Someone else who prefers not to rank his favorites! Mr. Stillman, I salute you. Now where's that movie?
Edited by BethR, 05 April 2012 - 07:29 PM.
#30
Posted 18 October 2012 - 11:00 AM
So has anyone here read Doomed Bourgeois in Love yet?
#31
Posted 19 October 2012 - 06:20 PM
J.A.A. Purves, on 18 October 2012 - 11:00 AM, said:
From Mark C. Henrie:
... While necessarily touched by anxiety, Stillman's young men and women at least remain aware of a rumor of the noble and the gracious, of the higher things which are properly human. Thus, oddly, Stillman's rare specimens may be closer to human nature than are we. But like all of us, the gentlefolk suffer the disorientation of modernity, the loss of tradition. The perplexity that animates each of Stillman's films is how to find our way, how to live well, when the cake of custom has been broken ...
... Stillman's films are comedies. They are usually thought to be comedies of manners, but that is likely not correct. In a typical comedy of manners, conventional people confront situations which try the resources of conventional manners to the breaking point. But this is not the source of the delight in Stillman's films. How could it be in an age which has unsettled all manners, when there are no conventional resources to be tapped, let alone strained? Stillman's characters, moreover, are self-conscious about the plight of convention in the modern world in a way which unsuits them to the traditional unreflective roles in a comedy of manners. If anything, Stillman's films might be classified as comedies of mannerlessness ...
From Mary P. Nichols (spoilers):
... Religion makes an appearance in [The] Last Days [of Disco] in a more muted form than in Barcelona, where there is mention of the Bible, prayer, and angels. Nor does religion receive the serious attention it does in Metropolitan, when Charlie argues at an afterparty that most of us as we mature lose our innate belief in God, which we later "regain only by a conscious act of faith" - although Charlie has not yet experienced such an act himself. We do see Charlie's utter faith in Audrey by the end of Metropolitan, perhaps foreshadowing Last Days. There, Alice not only finds value in a religious book and promotes its publication, she overcomes her hesitancy about Josh, whose "mania" became manifest in college by singing a hymn asking God's forgiveness. Charlotte, who originally criticized Alice's interest in Josh, later attacks her for being "weirded out" when Josh sang a hymn on the street. Charlotte claims that she herself has sung hymns on the street, and she breaks into "Amazing Grace." The words of the hymn continue to follow Alice as she walks along Manhattan streets. Charlotte's defense of singing hymns is only one more way to attack Alice, and to make her feel bad about herself under the guise of good advice. But this time she does give good advice, which Alice follows. Stillman does not mock the hymn, any more than he mocks the advice, by putting it in the mouth of such a defective character as Charlotte. The hymn is not less beautiful in being sung by Charlotte, nor the advice less good by being ill-intentioned. Greater the power of divinity when it works through imperfect means. As the words of "Amazing Grace" suggest, religion is less the conscious act of faith Charlie supposes than an acceptance of grace that permits one to find the good even in its imperfect forms ...

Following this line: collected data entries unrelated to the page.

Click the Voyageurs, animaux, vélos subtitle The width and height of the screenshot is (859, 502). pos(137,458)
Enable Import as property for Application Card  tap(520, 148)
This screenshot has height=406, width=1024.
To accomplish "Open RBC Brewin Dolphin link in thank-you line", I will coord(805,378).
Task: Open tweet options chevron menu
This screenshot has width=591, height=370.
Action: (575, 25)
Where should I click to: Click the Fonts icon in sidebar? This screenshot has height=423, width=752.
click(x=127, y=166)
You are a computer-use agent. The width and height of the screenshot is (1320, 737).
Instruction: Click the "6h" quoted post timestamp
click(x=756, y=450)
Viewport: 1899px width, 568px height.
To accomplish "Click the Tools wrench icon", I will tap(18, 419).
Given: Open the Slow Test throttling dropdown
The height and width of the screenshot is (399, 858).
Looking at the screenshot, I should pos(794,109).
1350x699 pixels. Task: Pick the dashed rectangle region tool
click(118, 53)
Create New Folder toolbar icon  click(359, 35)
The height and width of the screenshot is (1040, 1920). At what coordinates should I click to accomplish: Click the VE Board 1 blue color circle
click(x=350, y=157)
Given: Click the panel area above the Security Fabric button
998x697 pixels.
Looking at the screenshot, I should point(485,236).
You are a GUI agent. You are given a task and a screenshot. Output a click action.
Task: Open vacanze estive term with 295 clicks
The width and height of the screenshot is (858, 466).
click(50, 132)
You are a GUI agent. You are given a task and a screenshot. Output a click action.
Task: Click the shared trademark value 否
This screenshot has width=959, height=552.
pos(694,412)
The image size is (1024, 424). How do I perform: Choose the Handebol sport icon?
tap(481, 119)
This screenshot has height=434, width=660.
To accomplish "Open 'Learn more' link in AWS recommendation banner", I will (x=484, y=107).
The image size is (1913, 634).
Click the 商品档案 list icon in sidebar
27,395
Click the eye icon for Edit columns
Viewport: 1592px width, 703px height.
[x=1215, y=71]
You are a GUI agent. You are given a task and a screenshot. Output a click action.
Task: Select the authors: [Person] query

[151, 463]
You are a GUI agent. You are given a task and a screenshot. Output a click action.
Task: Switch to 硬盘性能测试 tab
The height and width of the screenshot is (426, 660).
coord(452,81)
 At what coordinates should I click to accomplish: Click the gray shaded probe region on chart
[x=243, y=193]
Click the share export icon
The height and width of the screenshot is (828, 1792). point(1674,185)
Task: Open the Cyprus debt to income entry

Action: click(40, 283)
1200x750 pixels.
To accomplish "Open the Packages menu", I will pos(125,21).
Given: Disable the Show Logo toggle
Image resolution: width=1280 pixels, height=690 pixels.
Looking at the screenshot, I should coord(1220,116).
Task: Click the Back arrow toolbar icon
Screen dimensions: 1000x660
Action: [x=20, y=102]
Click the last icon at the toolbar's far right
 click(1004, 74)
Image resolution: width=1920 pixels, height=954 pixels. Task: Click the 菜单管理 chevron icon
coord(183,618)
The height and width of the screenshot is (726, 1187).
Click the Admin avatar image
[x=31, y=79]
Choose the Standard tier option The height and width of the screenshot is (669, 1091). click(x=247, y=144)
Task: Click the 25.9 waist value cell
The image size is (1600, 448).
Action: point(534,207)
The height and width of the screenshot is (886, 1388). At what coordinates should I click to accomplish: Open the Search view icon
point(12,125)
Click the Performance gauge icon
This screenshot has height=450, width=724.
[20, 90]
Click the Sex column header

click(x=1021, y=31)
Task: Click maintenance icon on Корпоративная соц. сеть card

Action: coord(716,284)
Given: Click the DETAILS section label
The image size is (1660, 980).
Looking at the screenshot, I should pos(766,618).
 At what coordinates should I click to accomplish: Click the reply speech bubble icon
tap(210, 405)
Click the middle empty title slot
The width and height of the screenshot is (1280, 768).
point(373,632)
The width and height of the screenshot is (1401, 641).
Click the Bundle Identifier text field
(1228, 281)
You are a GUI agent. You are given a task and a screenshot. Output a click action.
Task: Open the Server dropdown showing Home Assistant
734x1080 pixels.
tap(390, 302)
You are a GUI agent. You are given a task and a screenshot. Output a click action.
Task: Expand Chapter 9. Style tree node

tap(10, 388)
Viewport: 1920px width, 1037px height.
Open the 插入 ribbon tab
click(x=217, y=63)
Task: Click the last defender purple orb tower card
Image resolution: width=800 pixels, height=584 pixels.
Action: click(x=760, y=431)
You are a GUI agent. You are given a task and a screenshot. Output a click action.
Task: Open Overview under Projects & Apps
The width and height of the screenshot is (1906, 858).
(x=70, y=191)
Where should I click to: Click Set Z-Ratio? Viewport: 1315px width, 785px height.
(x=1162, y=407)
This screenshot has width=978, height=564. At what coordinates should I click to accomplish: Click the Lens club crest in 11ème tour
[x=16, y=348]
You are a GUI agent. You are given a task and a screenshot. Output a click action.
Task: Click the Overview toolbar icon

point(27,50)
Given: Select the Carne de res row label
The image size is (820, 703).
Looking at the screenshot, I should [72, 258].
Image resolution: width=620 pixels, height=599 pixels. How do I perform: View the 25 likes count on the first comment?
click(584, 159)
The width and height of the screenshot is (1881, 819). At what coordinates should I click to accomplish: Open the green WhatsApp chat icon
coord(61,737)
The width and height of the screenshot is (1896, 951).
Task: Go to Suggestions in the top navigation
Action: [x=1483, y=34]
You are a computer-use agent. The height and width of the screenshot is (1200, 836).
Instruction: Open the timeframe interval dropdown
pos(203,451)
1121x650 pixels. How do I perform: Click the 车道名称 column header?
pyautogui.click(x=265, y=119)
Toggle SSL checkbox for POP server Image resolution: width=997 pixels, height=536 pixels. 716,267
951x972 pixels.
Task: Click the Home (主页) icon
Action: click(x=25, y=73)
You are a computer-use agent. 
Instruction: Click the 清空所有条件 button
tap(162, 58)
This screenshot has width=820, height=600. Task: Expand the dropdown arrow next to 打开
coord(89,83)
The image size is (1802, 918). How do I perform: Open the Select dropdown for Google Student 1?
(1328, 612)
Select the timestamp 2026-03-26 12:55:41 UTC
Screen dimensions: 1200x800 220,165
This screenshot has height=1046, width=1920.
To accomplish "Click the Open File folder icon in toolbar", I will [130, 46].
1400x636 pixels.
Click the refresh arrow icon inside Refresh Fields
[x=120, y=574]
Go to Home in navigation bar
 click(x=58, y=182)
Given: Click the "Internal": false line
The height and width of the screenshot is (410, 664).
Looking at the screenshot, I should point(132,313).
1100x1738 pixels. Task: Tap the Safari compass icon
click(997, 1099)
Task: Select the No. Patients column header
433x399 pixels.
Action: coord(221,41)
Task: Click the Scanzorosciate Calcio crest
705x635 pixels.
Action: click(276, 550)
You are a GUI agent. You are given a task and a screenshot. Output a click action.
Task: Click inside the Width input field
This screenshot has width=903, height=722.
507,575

... Stillman's comic perspective is not one of ridicule, either of the low or of the high. Ted speaks for Stillman in Barcelona when he objects to a "perceptiveness" that ridicules rather than comprehends. Stillman's films ask us, as Audrey asks Tom, to look at ourselves from Jane Austen's perspective. But asking is not enough. For denizens of the modern age, Austen is an acquired taste. Tom's coming to know and eventually love Audrey was a precondition for his liking Austen. Stillman's films, including the one in which we too meet Audrey, function for us as Audrey does for Tom. Appreciating Austen - or Stillman - is a metaphor for something important today: attaining a comic standpoint of mocking affection rather than of ridicule and cynicism ...
Edited by J.A.A. Purves, 19 October 2012 - 06:21 PM.